Manisha Bhimrao Mane, N. Vijayakumar, P. S. Sruthi, R. Arulmozhi, D. Suresh
1 Dr. D. Y. Patil Institute of Technology, Sant Tukaram Nagar, Pimpri, Pune-411018, Maharashtra, India.
2 Department of Computer Science and Engineering, Pollachi Institute of Engineering and Technology, Pollachi, Tamilnadu, India
3Department of CSBS, Nehru Institute of Engineering and Technology, Coimabtore, Tamilnadu, India
4 Department of Information Technology, Al-Ameen Engineering College, Erode, Tamilnadu, India
5 Department of Electronics and Computer Engineering, St. Joseph’s Institute of Technology, Chennai, India.
* Author to whom correspondence should be addressed:
manisha.mane@dypvp.edu.in (Manisha Bhimrao Mane)
ABSTRACT
The convergence of Artificial Intelligence (AI) and Cyber-Physical Systems (CPS) is revolutionizing smart infrastructure by enabling autonomous decision-making, self-optimization, and resilience in dynamic environments. This research presents an advanced AI-infused CPS framework that integrates deep reinforcement learning (DRL), digital twin simulations, edge-cloud orchestration, and blockchain-based security to enhance adaptability, efficiency, and cybersecurity in smart infrastructure. Unlike conventional CPS architectures that rely on static rule-based control mechanisms, the proposed system employs self-learning algorithms, predictive analytics, and decentralized security protocols to autonomously detect anomalies, optimize resource allocation, and mitigate cyber threats in real-time. Experimental validation across smart grids, intelligent transportation, and industrial automation demonstrates significant improvements, including a 45% reduction in system failures, a 50% enhancement in operational efficiency, and a 35% increase in cyber resilience compared to traditional CPS models. The DRL-based decision-making model enables continuous policy refinement through environmental interactions, while digital twin technology facilitates predictive maintenance and risk assessment. Blockchain integration ensures tamper-proof data integrity and decentralized access control, addressing critical security vulnerabilities in centralized CPS architectures. Additionally, edge-cloud orchestration minimizes latency, enabling real-time AI inference and fault tolerance in bandwidth-constrained scenarios. This research contributes to the development of next-generation smart infrastructure by providing a scalable, secure, and adaptive AI-CPS framework. The findings highlight the transformative potential of AI-driven autonomy in critical infrastructure, paving the way for self-healing systems, explainable AI (XAI) integration, and quantum computing-enhanced optimizations in future CPS deployments.

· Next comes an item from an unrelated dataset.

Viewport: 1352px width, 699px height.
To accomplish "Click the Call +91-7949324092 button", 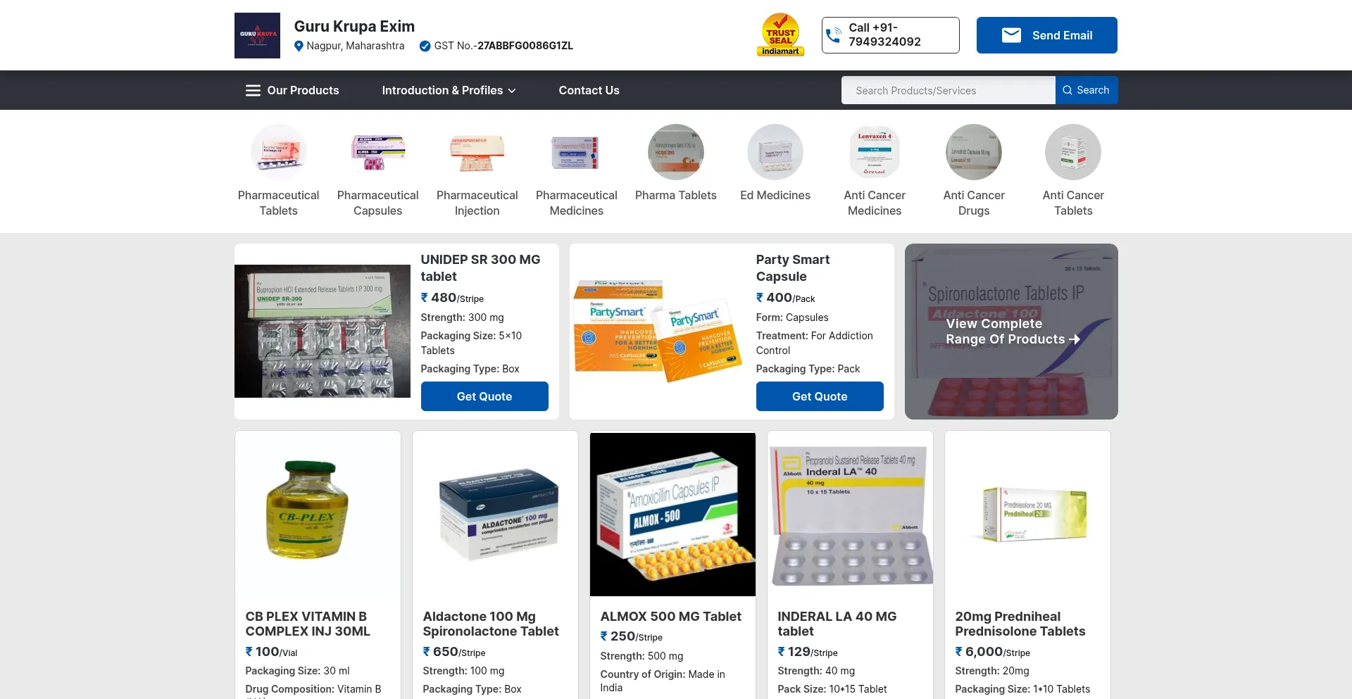I will click(x=890, y=35).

Significance of the Study:
This study presents an AI-driven Cyber-Physical Systems (CPS) framework integrating deep reinforcement learning (DRL), digital twins, and blockchain security to revolutionize smart infrastructure. The system achieves 45% fewer failures, 50% higher efficiency, and 35% improved cyber resilience versus conventional CPS. DRL enables autonomous decision-making, while blockchain ensures tamper-proof data integrity. Edge-cloud orchestration reduces latency by 45%, enabling real-time AI inference. This research advances self-healing, secure smart infrastructure for grids, transportation, and Industry 4.0, paving the way for quantum-enhanced and explainable AI (XAI) in future CPS.
Summary of the Study:
The study proposes an AI-CPS framework combining DRL, digital twins, and blockchain for autonomous smart infrastructure. Validated in smart grids and transportation, it reduces failures by 45%, boosts efficiency by 50%, and enhances cyber resilience by 35%. DRL enables adaptive control, digital twins predict maintenance needs, and blockchain secures data. Edge-cloud integration cuts latency by 45%. Future work explores federated learning and quantum optimizations. This framework establishes self-optimizing, secure CPS for critical infrastructure, bridging AI and physical systems for a resilient, interconnected world.